## REQUIREMENTS
Copy out every record below word for word, with nothing changed.

## Records for locating visible targets
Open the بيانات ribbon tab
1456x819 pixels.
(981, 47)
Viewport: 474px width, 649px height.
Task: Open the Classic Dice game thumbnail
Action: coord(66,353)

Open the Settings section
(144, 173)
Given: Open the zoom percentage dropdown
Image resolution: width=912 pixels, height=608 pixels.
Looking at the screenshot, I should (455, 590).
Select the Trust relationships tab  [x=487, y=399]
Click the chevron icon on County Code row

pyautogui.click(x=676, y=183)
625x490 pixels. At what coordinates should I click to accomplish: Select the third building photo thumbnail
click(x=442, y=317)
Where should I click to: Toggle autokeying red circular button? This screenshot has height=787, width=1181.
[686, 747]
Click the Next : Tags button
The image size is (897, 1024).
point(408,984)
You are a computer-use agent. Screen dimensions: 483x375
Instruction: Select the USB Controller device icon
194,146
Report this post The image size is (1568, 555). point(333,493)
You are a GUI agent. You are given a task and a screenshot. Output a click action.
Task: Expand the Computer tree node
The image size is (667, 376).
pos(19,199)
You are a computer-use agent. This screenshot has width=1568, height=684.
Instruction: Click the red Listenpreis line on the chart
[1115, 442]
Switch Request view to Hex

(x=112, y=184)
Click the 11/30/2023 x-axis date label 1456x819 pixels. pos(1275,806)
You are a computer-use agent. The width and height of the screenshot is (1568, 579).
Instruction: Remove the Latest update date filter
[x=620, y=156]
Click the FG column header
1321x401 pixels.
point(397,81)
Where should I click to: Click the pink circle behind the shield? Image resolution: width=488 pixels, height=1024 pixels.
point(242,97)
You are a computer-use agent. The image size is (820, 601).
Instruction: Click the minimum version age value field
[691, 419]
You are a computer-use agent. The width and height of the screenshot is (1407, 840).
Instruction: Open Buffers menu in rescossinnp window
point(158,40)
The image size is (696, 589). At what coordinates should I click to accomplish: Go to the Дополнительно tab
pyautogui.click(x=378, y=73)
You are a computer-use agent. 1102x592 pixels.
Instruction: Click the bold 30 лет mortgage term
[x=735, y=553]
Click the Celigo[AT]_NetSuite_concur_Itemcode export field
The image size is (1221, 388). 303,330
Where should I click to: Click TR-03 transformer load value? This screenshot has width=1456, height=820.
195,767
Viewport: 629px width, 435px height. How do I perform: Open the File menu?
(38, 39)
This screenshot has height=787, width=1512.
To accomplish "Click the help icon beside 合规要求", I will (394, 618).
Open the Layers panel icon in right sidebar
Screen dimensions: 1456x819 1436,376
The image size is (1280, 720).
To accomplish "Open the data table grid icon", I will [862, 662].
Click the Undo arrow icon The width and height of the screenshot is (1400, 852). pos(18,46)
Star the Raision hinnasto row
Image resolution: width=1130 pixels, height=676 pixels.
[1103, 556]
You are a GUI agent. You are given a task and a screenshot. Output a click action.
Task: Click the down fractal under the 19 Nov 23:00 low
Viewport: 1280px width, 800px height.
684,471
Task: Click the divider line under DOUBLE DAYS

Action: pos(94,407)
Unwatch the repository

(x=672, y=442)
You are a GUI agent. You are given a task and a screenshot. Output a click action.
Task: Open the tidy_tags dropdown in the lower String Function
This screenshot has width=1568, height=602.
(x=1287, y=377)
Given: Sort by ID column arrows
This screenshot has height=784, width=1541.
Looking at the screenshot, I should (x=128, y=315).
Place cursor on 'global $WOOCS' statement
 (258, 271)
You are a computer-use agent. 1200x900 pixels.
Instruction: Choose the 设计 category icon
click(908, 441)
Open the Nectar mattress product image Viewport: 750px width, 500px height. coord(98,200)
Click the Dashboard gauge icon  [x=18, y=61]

## COMPLETED TASK
Open the بيانات ribbon tab
1456x819 pixels.
(981, 47)
Viewport: 474px width, 649px height.
Task: Open the Classic Dice game thumbnail
Action: coord(66,353)

Open the Settings section
(144, 173)
Given: Open the zoom percentage dropdown
Image resolution: width=912 pixels, height=608 pixels.
Looking at the screenshot, I should (455, 590).
Select the Trust relationships tab  [x=487, y=399]
Click the chevron icon on County Code row

pyautogui.click(x=676, y=183)
625x490 pixels. At what coordinates should I click to accomplish: Select the third building photo thumbnail
click(x=442, y=317)
Where should I click to: Toggle autokeying red circular button? This screenshot has height=787, width=1181.
[686, 747]
Click the Next : Tags button
The image size is (897, 1024).
point(408,984)
You are a computer-use agent. Screen dimensions: 483x375
Instruction: Select the USB Controller device icon
194,146
Report this post The image size is (1568, 555). point(333,493)
You are a GUI agent. You are given a task and a screenshot. Output a click action.
Task: Expand the Computer tree node
The image size is (667, 376).
pos(19,199)
You are a computer-use agent. This screenshot has width=1568, height=684.
Instruction: Click the red Listenpreis line on the chart
[1115, 442]
Switch Request view to Hex

(x=112, y=184)
Click the 11/30/2023 x-axis date label 1456x819 pixels. pos(1275,806)
You are a computer-use agent. The width and height of the screenshot is (1568, 579).
Instruction: Remove the Latest update date filter
[x=620, y=156]
Click the FG column header
1321x401 pixels.
point(397,81)
Where should I click to: Click the pink circle behind the shield? Image resolution: width=488 pixels, height=1024 pixels.
point(242,97)
You are a computer-use agent. The image size is (820, 601).
Instruction: Click the minimum version age value field
[691, 419]
You are a computer-use agent. The width and height of the screenshot is (1407, 840).
Instruction: Open Buffers menu in rescossinnp window
point(158,40)
The image size is (696, 589). At what coordinates should I click to accomplish: Go to the Дополнительно tab
pyautogui.click(x=378, y=73)
You are a computer-use agent. 1102x592 pixels.
Instruction: Click the bold 30 лет mortgage term
[x=735, y=553]
Click the Celigo[AT]_NetSuite_concur_Itemcode export field
The image size is (1221, 388). 303,330
Where should I click to: Click TR-03 transformer load value? This screenshot has width=1456, height=820.
195,767
Viewport: 629px width, 435px height. How do I perform: Open the File menu?
(38, 39)
This screenshot has height=787, width=1512.
To accomplish "Click the help icon beside 合规要求", I will (394, 618).
Open the Layers panel icon in right sidebar
Screen dimensions: 1456x819 1436,376
The image size is (1280, 720).
To accomplish "Open the data table grid icon", I will [862, 662].
Click the Undo arrow icon The width and height of the screenshot is (1400, 852). pos(18,46)
Star the Raision hinnasto row
Image resolution: width=1130 pixels, height=676 pixels.
[1103, 556]
You are a GUI agent. You are given a task and a screenshot. Output a click action.
Task: Click the down fractal under the 19 Nov 23:00 low
Viewport: 1280px width, 800px height.
684,471
Task: Click the divider line under DOUBLE DAYS

Action: pos(94,407)
Unwatch the repository

(x=672, y=442)
You are a GUI agent. You are given a task and a screenshot. Output a click action.
Task: Open the tidy_tags dropdown in the lower String Function
This screenshot has width=1568, height=602.
(x=1287, y=377)
Given: Sort by ID column arrows
This screenshot has height=784, width=1541.
Looking at the screenshot, I should (x=128, y=315).
Place cursor on 'global $WOOCS' statement
 (258, 271)
You are a computer-use agent. 1200x900 pixels.
Instruction: Choose the 设计 category icon
click(908, 441)
Open the Nectar mattress product image Viewport: 750px width, 500px height. coord(98,200)
Click the Dashboard gauge icon  [x=18, y=61]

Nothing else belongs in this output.